Mu You melihat ke pahanya sendiri, baru paham maksud Dongguan.
Seragam penjara di tempat Dongguan duduk basah oleh cairan tubuhnya, terasa dingin, dan karena warna abu-abu kainnya, bekas basah itu sangat jelas.
Kalau sampai ketahuan, reputasi Dongguan sebagai kepala dokter pasti hancur.
“Kenapa tubuhmu sensitif banget, nggak pernah periksa ke dokter? Aku tadi nggak ngapa-ngapain, cuma menggoda sedikit, sudah begini?”
Mu You memegang paha Dongguan yang mulai turun, tidak membiarkan Dongguan jatuh, dan bertanya serius.
“Ini sudah mendingan, dulu aku baru lihat lelaki saja… aduh, nggak usah diurus!”
Dongguan bicara cepat karena gugup, lalu sadar dirinya tanpa pertahanan membahas masa lalu dengan seorang narapidana, ia marah dan malu.
“Oh, begitu, nggak mau diurus ya?”
Mu You kembali tersenyum nakal, mendekati Dongguan dan meniupkan napas hangat ke pipinya yang sudah memerah.
“Ah, bukan, bukan, ayo masuk kamar, kenapa pintu ini nggak bisa dibuka?”
Mu You merasakan bekas basah di bawah tubuhnya semakin banyak, melihat Dongguan hampir hancur, ia merasa Dongguan lucu dan memutuskan berhenti menggodanya.

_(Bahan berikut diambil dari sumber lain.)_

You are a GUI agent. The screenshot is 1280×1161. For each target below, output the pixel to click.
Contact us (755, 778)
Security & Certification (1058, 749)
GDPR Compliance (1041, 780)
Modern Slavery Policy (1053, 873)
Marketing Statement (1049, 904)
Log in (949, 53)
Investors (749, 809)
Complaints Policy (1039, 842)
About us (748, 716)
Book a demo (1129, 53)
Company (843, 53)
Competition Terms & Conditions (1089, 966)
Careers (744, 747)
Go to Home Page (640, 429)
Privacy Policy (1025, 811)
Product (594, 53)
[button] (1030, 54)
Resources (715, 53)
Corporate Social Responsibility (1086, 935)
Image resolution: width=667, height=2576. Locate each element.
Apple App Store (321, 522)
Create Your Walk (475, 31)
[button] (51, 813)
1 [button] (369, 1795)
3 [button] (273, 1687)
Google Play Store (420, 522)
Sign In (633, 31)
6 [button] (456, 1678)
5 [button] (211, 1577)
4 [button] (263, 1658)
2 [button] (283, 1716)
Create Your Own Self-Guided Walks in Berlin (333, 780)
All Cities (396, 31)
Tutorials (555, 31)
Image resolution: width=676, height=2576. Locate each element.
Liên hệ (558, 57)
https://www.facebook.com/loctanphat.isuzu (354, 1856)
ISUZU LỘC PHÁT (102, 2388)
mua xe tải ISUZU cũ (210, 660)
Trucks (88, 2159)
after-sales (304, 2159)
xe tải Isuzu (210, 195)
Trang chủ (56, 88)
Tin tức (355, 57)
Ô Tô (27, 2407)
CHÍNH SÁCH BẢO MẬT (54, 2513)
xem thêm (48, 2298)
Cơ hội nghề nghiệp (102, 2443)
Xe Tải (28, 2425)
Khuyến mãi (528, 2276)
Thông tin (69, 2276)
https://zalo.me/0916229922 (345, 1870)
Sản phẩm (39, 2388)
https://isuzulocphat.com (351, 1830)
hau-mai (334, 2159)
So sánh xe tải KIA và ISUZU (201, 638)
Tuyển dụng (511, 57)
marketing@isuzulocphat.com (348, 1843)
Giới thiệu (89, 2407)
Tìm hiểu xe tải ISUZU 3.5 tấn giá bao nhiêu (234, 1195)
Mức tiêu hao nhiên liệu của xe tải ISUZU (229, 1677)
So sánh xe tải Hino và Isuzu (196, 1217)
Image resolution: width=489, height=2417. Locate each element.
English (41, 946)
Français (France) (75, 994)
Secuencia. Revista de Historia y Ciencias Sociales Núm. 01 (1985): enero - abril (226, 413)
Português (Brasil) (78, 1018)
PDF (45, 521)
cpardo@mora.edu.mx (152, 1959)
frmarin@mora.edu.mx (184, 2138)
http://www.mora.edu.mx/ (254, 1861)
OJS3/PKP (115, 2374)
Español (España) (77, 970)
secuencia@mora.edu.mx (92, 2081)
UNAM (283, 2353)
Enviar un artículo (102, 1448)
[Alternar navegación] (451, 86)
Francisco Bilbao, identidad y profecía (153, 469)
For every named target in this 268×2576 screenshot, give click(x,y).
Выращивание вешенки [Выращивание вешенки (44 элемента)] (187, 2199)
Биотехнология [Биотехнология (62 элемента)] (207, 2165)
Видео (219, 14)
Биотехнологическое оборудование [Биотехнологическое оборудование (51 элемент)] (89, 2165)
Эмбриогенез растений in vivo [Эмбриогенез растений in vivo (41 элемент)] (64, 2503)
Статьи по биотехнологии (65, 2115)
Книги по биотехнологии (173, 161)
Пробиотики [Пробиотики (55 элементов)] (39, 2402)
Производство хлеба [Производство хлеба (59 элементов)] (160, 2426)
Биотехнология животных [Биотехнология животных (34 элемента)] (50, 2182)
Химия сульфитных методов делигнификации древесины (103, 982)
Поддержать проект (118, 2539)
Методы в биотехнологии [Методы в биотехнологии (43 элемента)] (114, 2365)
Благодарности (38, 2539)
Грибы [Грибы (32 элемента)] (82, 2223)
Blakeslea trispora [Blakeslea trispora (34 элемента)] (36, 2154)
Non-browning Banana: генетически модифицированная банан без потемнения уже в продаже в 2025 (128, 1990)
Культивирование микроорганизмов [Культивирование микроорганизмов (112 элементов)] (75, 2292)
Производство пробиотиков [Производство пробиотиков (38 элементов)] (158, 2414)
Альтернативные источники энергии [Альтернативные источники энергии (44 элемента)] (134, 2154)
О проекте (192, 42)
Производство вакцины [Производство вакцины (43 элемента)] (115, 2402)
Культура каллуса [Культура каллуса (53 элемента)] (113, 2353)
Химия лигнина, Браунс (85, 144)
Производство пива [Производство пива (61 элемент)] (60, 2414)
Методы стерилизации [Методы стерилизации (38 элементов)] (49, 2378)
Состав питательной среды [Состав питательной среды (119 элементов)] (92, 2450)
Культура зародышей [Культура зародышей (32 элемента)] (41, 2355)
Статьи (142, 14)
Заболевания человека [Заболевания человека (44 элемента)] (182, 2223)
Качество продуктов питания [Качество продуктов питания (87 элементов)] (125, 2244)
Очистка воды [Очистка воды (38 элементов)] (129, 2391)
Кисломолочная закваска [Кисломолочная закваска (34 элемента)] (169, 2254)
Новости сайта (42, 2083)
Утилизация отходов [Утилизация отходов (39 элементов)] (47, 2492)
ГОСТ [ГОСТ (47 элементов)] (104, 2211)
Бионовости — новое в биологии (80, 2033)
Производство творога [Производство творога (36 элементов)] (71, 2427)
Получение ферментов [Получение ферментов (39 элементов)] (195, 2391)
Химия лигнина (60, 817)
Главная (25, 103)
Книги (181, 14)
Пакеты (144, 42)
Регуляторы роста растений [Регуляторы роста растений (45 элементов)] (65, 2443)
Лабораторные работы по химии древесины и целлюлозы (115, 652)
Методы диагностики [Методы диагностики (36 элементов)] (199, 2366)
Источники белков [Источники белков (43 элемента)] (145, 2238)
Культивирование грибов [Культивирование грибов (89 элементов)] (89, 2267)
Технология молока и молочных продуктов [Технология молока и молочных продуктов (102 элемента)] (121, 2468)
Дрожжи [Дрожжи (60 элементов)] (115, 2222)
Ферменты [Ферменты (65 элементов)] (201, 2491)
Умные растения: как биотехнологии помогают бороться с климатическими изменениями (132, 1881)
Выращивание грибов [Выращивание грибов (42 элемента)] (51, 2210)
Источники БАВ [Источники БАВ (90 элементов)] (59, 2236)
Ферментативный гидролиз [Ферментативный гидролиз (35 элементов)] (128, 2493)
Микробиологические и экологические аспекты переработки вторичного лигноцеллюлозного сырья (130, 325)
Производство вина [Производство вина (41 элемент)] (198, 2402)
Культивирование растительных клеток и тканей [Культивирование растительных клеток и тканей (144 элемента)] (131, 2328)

“Dasar, pintu ini cuma punya satu sandi, aku tinggal di sini, tentu saja sudah aku ubah.”
Mu You mendekatkan kepala ke Dongguan.
“Kamu mau apa lagi, jangan dekati aku, aku bukan nggak bisa melawan, cuma sekarang lagi lemas, jangan, terlalu dekat, jangan, aku teriak, sungguh aku teriak!”
Dongguan menutup mata, memalingkan kepala, tangan melambai-lambai.
Mu You menyentuh tombol konfirmasi di dekat telinga Dongguan dengan hidungnya, pintu kaca langsung terbuka. Ia mengangkat Dongguan masuk ke dalam ruangan.
Percakapan mereka mulai merendah.
“Yea!”
“Keren!”
“Hebat, ketua memang luar biasa, langsung taklukkan wanita itu!”
Saat pintu nomor nol tertutup, seluruh lantai bergemuruh dengan sorak-sorai yang menggetarkan telinga!